Your assignment ▸ Transcribe the entries exactly. Omit the pictures.

Data excerpts ▸
***

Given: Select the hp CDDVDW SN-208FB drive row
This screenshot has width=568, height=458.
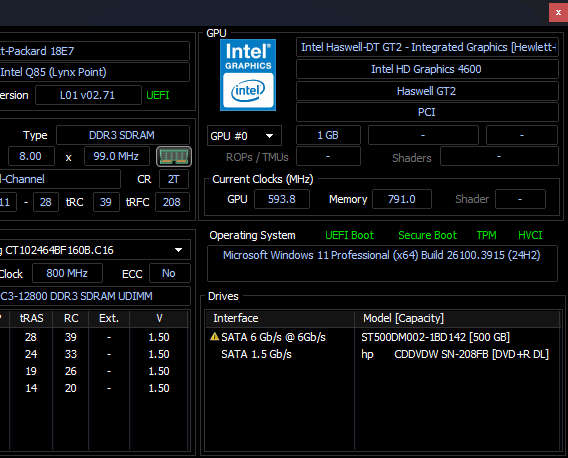Looking at the screenshot, I should [383, 354].
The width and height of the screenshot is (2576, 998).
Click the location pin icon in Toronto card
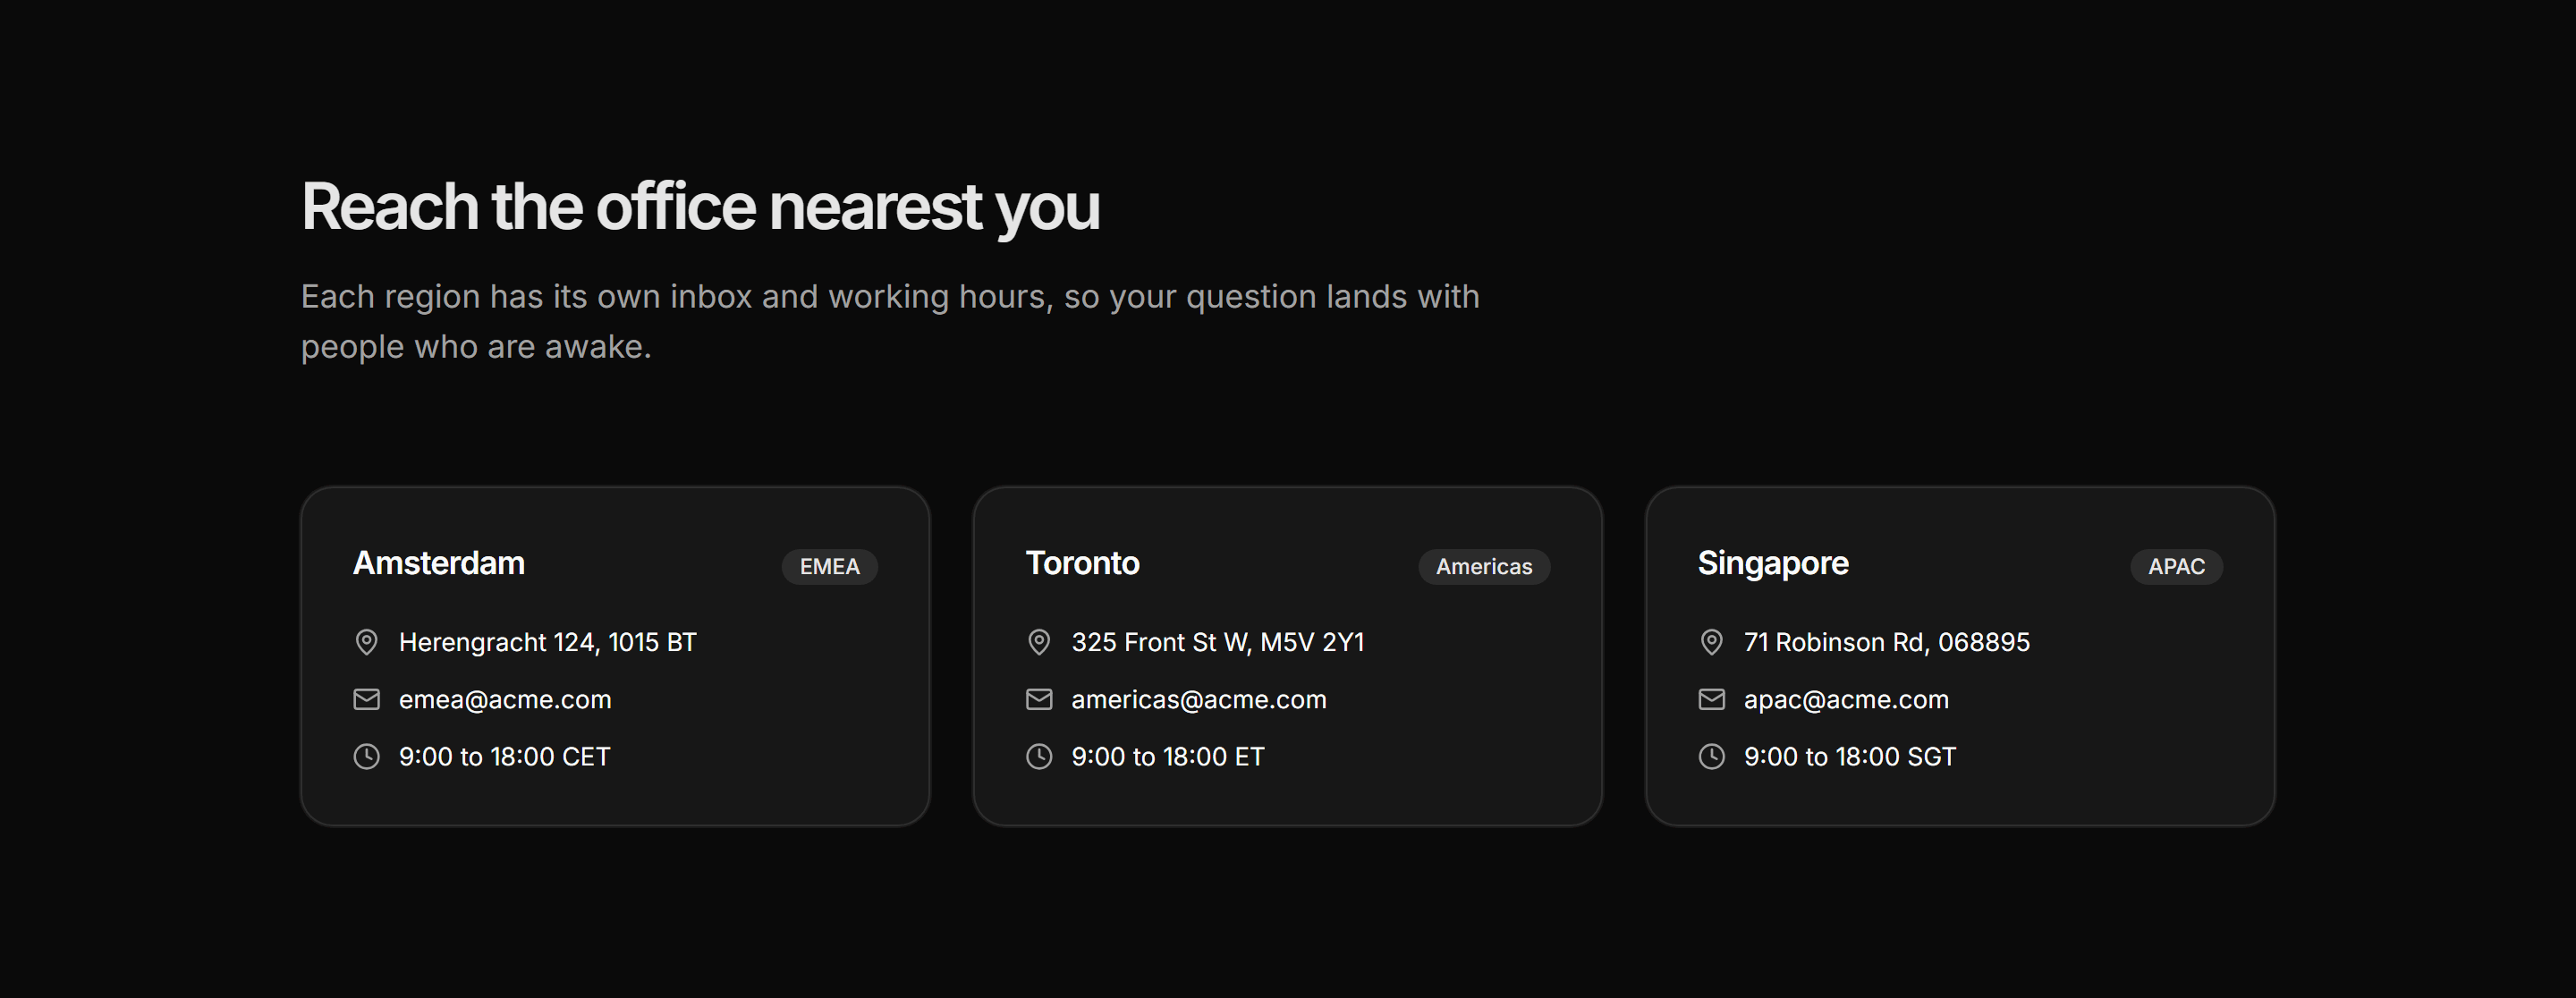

***

Result of this task ▸
Given: Select the hp CDDVDW SN-208FB drive row
This screenshot has width=568, height=458.
Looking at the screenshot, I should [383, 354].
The width and height of the screenshot is (2576, 998).
Click the location pin icon in Toronto card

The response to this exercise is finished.